We've been venturing on a series in NMC Student Ministries called TAWG. Each week, we break apart one word. Last week I was reminded of just how much time I spend on everything and everyone but my Savior. It's sobering to look at my schedule of things that are good things but I often place them as far more important than God things.
Last night, Alison Gingrich focused in on the word "ALONE" and really drove home this idea of making your relationship with Christ your own relationship- not your parents, not your friend's, not your pastor's relationship that you vicariously live through...but having your OWN personal walk with Christ. Essentially, if you don't OWN it, you don't have it. If we're not spending time on our OWN with God, can we really say we have a relationship with Him?
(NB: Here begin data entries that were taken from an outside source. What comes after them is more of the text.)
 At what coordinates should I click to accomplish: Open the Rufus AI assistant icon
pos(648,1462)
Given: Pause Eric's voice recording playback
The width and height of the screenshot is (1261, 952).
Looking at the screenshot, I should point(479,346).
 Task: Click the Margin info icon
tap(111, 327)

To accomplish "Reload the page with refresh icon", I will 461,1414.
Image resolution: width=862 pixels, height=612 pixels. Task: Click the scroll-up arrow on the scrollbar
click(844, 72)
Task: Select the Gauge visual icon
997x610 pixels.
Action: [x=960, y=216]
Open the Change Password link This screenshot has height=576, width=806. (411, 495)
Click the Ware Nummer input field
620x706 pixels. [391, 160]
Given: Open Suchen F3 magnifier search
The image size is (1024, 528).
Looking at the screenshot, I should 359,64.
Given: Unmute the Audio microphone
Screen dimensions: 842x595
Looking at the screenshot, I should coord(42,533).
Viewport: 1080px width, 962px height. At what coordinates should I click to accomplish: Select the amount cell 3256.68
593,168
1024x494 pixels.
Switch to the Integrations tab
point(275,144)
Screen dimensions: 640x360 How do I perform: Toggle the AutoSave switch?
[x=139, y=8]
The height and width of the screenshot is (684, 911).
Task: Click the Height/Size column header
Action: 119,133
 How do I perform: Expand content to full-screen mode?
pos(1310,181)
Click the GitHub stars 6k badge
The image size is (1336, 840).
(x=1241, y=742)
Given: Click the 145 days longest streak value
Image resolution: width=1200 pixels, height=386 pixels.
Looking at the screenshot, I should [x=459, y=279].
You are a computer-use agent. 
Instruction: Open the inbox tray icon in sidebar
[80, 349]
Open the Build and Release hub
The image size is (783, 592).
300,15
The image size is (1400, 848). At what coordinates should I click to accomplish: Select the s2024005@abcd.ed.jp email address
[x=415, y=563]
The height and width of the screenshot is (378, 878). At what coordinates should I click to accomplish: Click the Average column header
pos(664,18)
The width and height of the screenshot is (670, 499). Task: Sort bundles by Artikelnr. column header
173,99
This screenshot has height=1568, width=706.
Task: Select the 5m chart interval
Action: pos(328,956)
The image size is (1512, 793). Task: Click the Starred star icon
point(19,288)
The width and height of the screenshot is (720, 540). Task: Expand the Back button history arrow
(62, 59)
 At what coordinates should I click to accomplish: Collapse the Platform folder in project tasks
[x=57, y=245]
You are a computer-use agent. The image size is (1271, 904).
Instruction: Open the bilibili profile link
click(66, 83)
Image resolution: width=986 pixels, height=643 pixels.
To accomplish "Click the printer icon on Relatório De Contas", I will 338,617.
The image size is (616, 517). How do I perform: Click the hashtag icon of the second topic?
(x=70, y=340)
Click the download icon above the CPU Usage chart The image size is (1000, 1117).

Yesterday as I was continuing a study in the book of John, I came across a very familiar verse. It's probably the first verse many of us ever memorized as a little kid. The verse was John 3:16, "For God so loved the world that he gave his one and only Son, that whoever believes in him shall not perish but have eternal life."
I've heard the verse enough times in my life that you'd think there would be nothing left to draw from it. But as I just sat there reading it over and over again, two phrases of the verse jumped out at me.
"For God so loved...that He gave"
God loved us so much that He gave that which was most precious to Him. He wanted to pursue a relationship with us so much that He made the ultimate sacrifice. God so loved...that He gave.
So, I began thinking...what if I so loved God that I gave? What if I stopped just singing about how much I love Him and talking about how much I love Him and actually showed Him how much I love Him by giving to Him what is already His? What if I gave God my time not out of obligation or religious duty but simply in response to how much I love Him? What if I gave God my dreams, desires, and goals for no other reason than that I love Him? What if in everything I did and said I was to glorify God not because that's what He wants me to do but because it's what I want to do because I love Him?
I'm on this journey just like everybody else. I don't have a perfect relationship with Christ. I constantly struggle to prioritize time alone with Him. But I love Him, and it's because I love Him that I want to give my time and myself to Him.